DEEP BLUE



「あ…あれ………?」




─────夢………?




目を覚ますと、あたしはまるで夜の世界から帰る馬車の中……じゃない。



太郎の送迎してくれている車の中で眠っていたみたいだ。




「愛美さん、大丈夫ですか?
何かうなされてたみたいですけど」




目の前には太郎が心配そうにあたしを覗き込んでいる。





「あ……あぁ、うん……大丈夫………
飲み過ぎただけ………」





テキトーに言い訳を言って、重た過ぎる頭を抱えた。




参ったな……。


またあの悪夢を見ちゃった。



それに今日は一日疲れてクタクタだったのもあるからかもしれない。


おまけに、今日はマキやクラスメイト達から派手にイジメを受けたのもある。


原因が分かってる上に、この悪夢付きだから後味が悪い。



ふぅっと息を付き、背もたれに深くもたれたところで







「………愛美さん、ちょっと気分転換に車から降りませんか?」





「………え?」





気分転換?




唐突に言われた言葉に驚いてあたしが頭を上げると……




ニコッと笑い、前を指差している太郎と目が合った。











「─────着きましたよ、海。
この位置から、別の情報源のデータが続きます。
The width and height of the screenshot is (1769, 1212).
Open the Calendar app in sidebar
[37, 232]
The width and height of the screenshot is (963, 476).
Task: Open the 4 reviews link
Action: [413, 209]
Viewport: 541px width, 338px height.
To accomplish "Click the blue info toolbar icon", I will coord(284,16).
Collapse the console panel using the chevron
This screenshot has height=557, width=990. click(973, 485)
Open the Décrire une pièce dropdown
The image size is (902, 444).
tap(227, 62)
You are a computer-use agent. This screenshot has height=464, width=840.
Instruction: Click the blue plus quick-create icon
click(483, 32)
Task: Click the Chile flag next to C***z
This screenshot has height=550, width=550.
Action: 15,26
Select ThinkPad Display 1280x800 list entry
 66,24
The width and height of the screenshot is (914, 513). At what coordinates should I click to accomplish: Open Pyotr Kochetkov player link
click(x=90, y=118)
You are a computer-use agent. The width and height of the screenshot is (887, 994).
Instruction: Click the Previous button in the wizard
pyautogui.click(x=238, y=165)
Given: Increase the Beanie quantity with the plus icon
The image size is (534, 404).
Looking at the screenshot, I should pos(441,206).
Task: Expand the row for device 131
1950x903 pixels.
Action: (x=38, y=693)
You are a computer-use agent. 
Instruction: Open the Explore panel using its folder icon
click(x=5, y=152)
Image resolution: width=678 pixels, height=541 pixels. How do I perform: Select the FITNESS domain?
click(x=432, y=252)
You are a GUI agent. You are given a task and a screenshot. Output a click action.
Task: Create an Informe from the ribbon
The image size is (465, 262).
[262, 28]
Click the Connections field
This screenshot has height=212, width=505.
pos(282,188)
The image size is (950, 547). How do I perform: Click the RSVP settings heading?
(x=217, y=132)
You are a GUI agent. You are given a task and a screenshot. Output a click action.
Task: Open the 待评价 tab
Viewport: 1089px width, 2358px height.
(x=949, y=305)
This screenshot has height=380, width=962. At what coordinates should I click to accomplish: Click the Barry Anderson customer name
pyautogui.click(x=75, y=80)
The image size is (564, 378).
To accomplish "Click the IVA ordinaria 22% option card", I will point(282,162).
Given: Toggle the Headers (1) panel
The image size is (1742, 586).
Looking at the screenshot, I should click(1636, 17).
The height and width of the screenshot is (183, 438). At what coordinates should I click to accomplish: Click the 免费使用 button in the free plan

」




「え……?」





海………?




カチャっと開いたドアからは、ザァッ……と聞こえる波音と目の前には真夜中の黒い海の姿が広がっている。



……ウソでしょ。

ほんとに海に来ちゃってるじゃん。




「え……?
え?でもどうして……?」





戸惑うあたしを見てくすっとイタズラに笑う太郎はあたしの手を取り



  
「前に行きたいって言ってたじゃないですか、海。」



「いっ、いや……そうだけど………!」



「ちゃんと行くか、さっき聞きましたよ?」



「うっ嘘だぁ!あたし聞いてないよ!!」



「……だって愛美さん寝ちゃったから」



「………うっ。」



「まぁまぁ♪せっかくだから行きましょう♪ね?」




「・・・」






口を尖らせているあたしの手を、太郎は優しく引いて車から外へと連れ出した。